#### [작업 설명]
아래 레코드에서 문자열 "width"가 들어 있는 줄만 걸러 내어 그대로 옮기세요. 대소문자를 구분합니다.

(텍스트 및 요소 지시 레코드)

..........

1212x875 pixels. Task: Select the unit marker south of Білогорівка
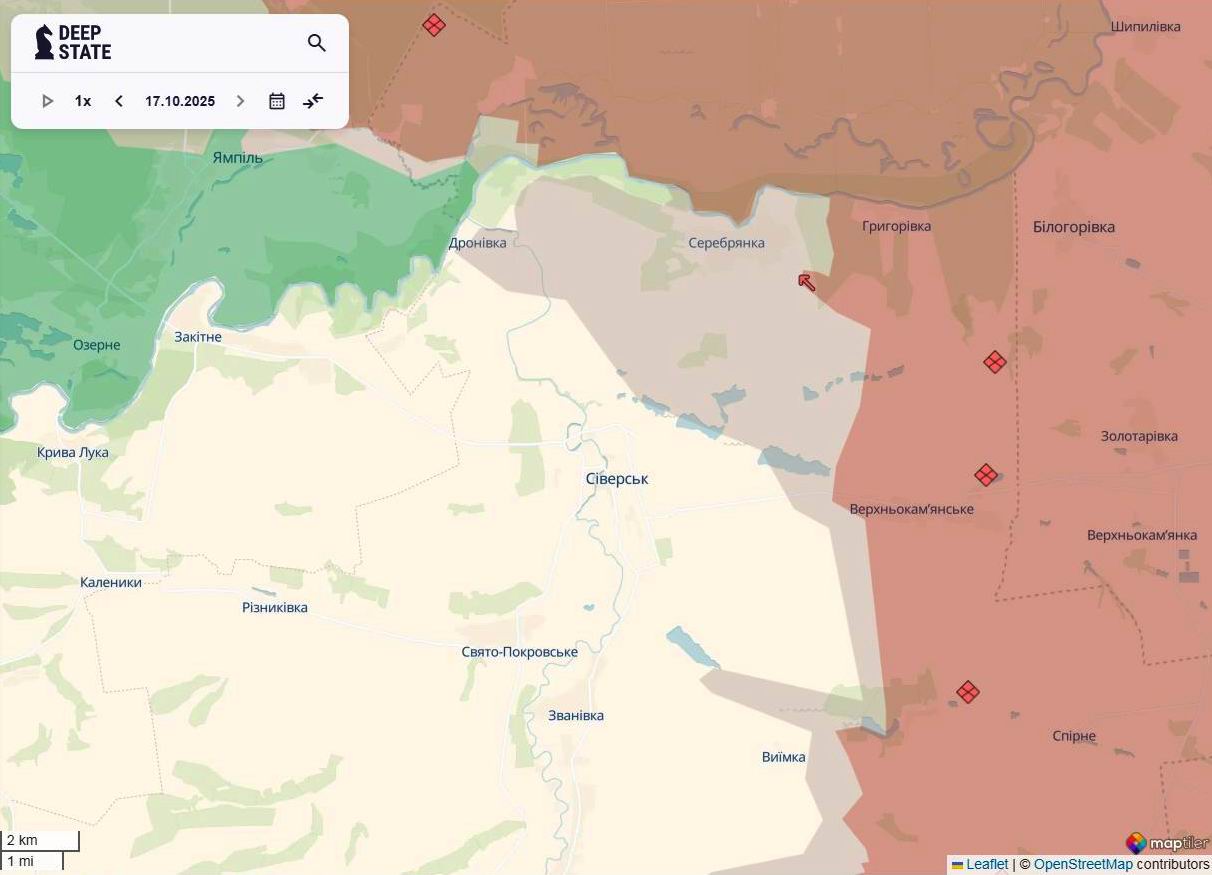coord(994,362)
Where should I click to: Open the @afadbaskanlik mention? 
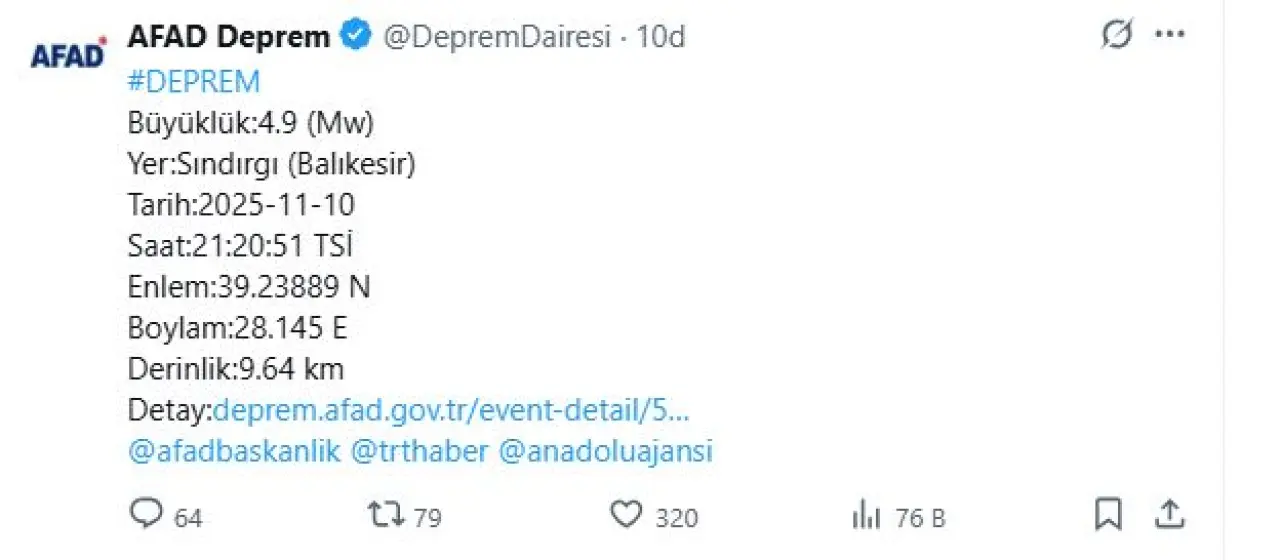pos(235,451)
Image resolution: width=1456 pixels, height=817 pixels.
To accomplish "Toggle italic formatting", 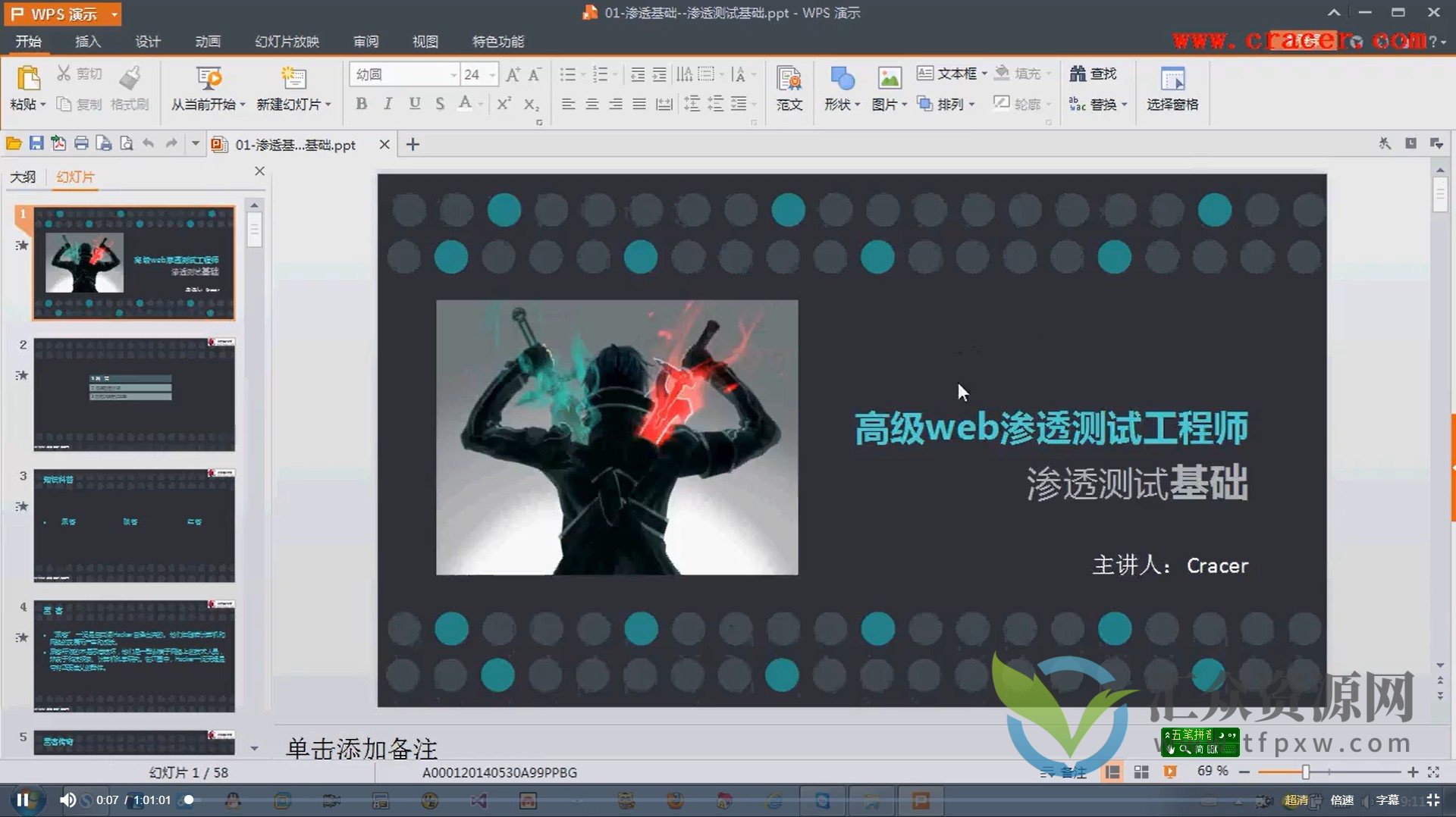I will [x=388, y=104].
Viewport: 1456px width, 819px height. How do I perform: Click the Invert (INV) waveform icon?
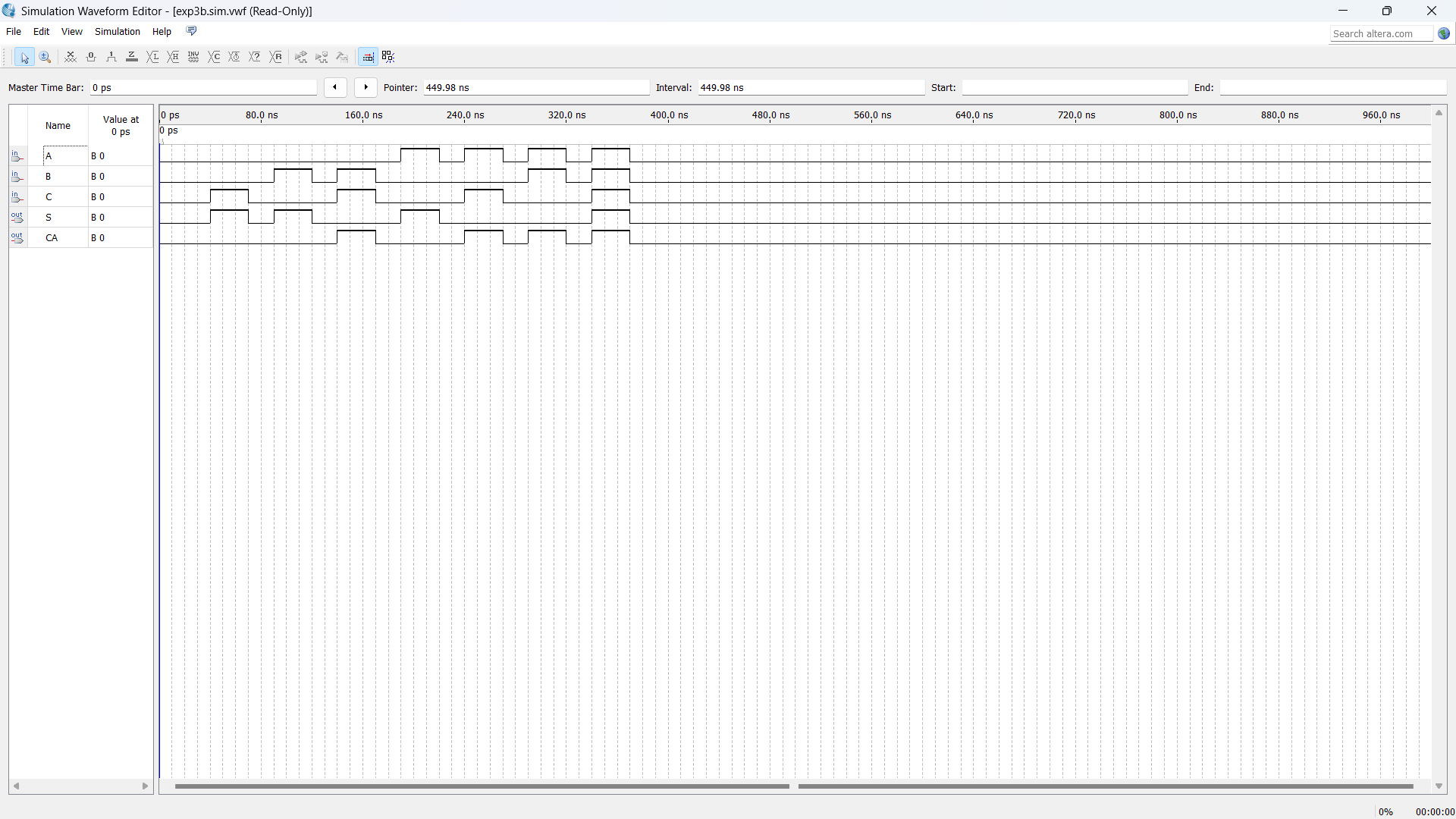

..........

#### [전체 출력]
Image resolution: width=1456 pixels, height=817 pixels.
Viewport: 1456px width, 819px height. How do I perform: Click the Invert (INV) waveform icon?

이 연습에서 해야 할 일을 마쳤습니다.